Source code for nutsml.reader

"""
.. module:: reader
   :synopsis: Reading of sample data and images
"""
from __future__ import absolute_import

import os

import pandas as pd
import numpy as np

from glob import glob
from collections import namedtuple
from fnmatch import fnmatch
from nutsml.imageutil import load_image
from nutsml.fileutil import reader_filepath
from nutsflow import NutSource, nut_function, nut_source
from nutsflow.common import as_set


[docs]@nut_source
def ReadLabelDirs(basedir, filepattern='*', exclude='_*'):
    """
    Read file paths from label directories.

    Typically used when classification data is organized in folders,
    where the folder name represents the class label and the files in
    the folder the data samples (images, documents, ...) for that class.

    >>> from __future__ import print_function
    >>> from nutsflow import Sort

    >>> read = ReadLabelDirs('tests/data/labeldirs', '*.txt')
    >>> samples = read >> Sort()
    >>> for sample in samples:
    ...     print(sample)
    ...
    ('tests/data/labeldirs/0/test0.txt', '0')
    ('tests/data/labeldirs/1/test1.txt', '1')
    ('tests/data/labeldirs/1/test11.txt', '1')

    :param string basedir: Path to folder that contains label directories.
    :param string filepattern: Pattern for filepaths to read from
           label directories, e.g. '*.jpg', '*.txt'
    :param string exclude: Pattern for label directories to exclude.
           Default is '_*' which excludes all label folders prefixed with '_'.
    :return: iterator over labeled file paths
    :rtype: iterator
    """
    for label in os.listdir(basedir):
        if os.path.isdir(os.path.join(basedir, label)):
            if fnmatch(label, exclude):
                continue
            pathname = os.path.join(basedir, label, filepattern)
            for filepath in glob(pathname):
                yield filepath.replace('\\', '/'), label


[docs]@nut_function
def ReadNumpy(sample, columns, pathfunc=None, allow_pickle=False):
    """
    Load numpy arrays from filesystem.

    Note that the loaded numpy array replace the file name|path in the
    sample.

    >>> from nutsflow import Consume, Collect, PrintType

    >>> samples = ['tests/data/img_arrays/nut_color.jpg.npy']
    >>> samples >> ReadNumpy(None) >> PrintType() >> Consume()
    (<ndarray> 213x320x3:uint8)

    >>> samples = [('tests/data/img_arrays/nut_color.jpg.npy', 'class0')]
    >>> samples >> ReadNumpy(0) >> PrintType() >> Consume()
    (<ndarray> 213x320x3:uint8, <str> class0)
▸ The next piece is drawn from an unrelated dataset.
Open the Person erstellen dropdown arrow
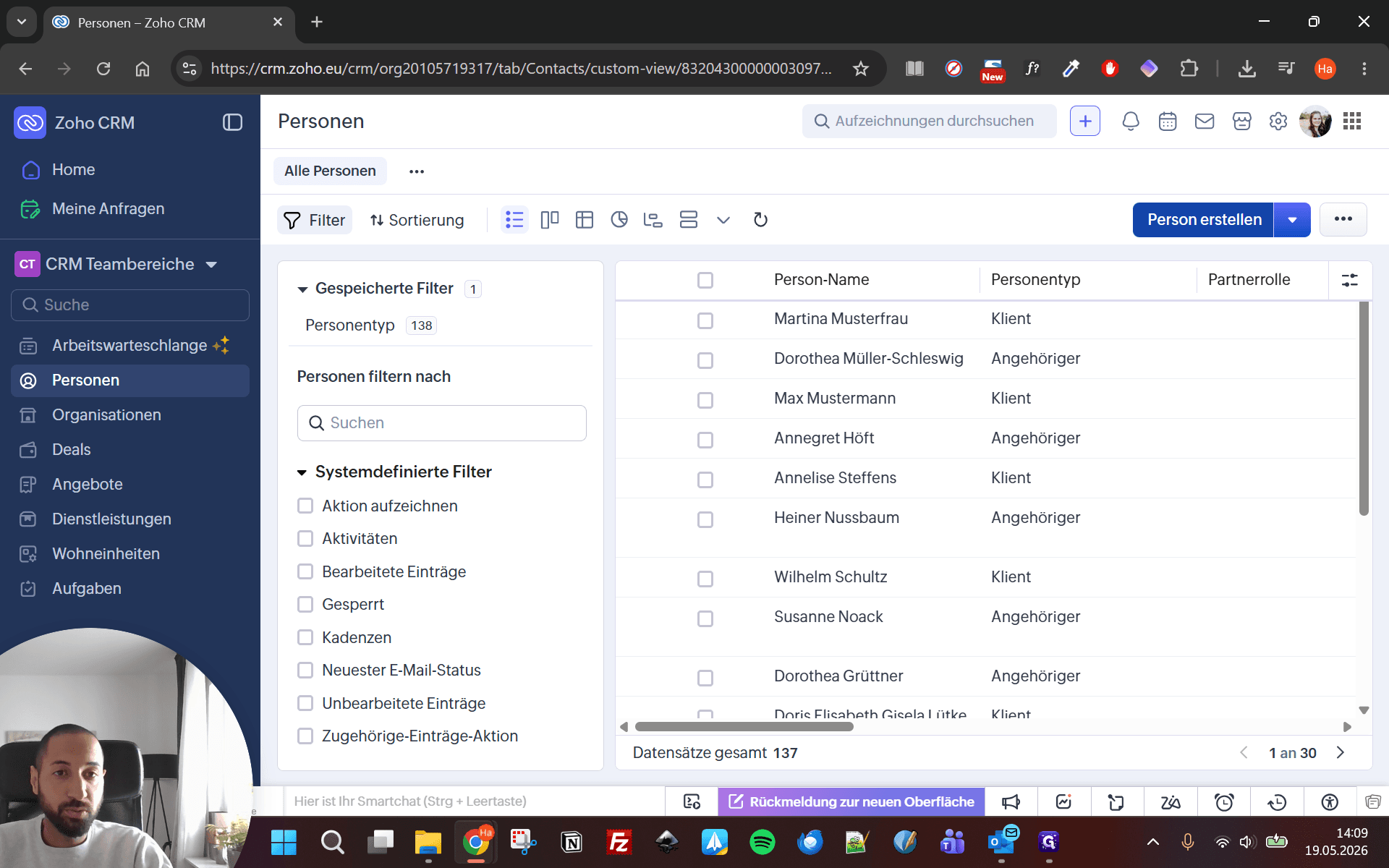 coord(1292,220)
    >>> filepath = 'tests/data/img_arrays/*.jpg.npy'
    >>> samples = [(1, 'nut_color'), (2, 'nut_grayscale')]
    >>> samples >> ReadNumpy(1, filepath) >> PrintType() >> Consume()
    (<int> 1, <ndarray> 213x320x3:uint8)
    (<int> 2, <ndarray> 213x320:uint8)

    >>> pathfunc = lambda s: 'tests/data/img_arrays/{1}.jpg.npy'.format(*s)
    >>> samples >> ReadNumpy(1, pathfunc) >> PrintType() >> Consume()
    (<int> 1, <ndarray> 213x320x3:uint8)
    (<int> 2, <ndarray> 213x320:uint8)

    :param tuple|list sample: ('nut_data', 1)
    :param None|int|tuple columns: Indices of columns in sample to be replaced
                              by numpy array (based on fileid in that column)
                              If None then a flat samples is assumed and
                              a tuple with the numpy array is returned.
    :param string|function|None pathfunc: Filepath with wildcard '*',
      which is replaced by the file id/name provided in the sample, e.g.
      'tests/data/img_arrays/*.jpg.npy' for sample ('nut_grayscale', 2)
      will become 'tests/data/img_arrays/nut_grayscale.jpg.npy'
      or
      Function to compute path to numnpy file from sample, e.g.
      lambda sample: 'tests/data/img_arrays/{1}.jpg.npy'.format(*sample)
      or
      None, in this case the file id/name is taken as the filepath.
    :param bool allow_pickle : Allow loading pickled object arrays in npy files.
    :return: Sample with file ids/names replaced by numpy arrays.
    :rtype: tuple
    """

    def load(filename):
        """Load numpy array for given fileid"""
        filepath = reader_filepath(sample, filename, pathfunc)
        return np.load(filepath, allow_pickle=allow_pickle)

    if columns is None:
        return (load(sample),)  # numpy array as tuple with one element

    colset = as_set(columns)
    elems = enumerate(sample)
    return tuple(load(e) if i in colset else e for i, e in elems)


[docs]@nut_function
def ReadImage(sample, columns, pathfunc=None, as_grey=False, dtype='uint8'):
    """
    Load images from filesystem for samples.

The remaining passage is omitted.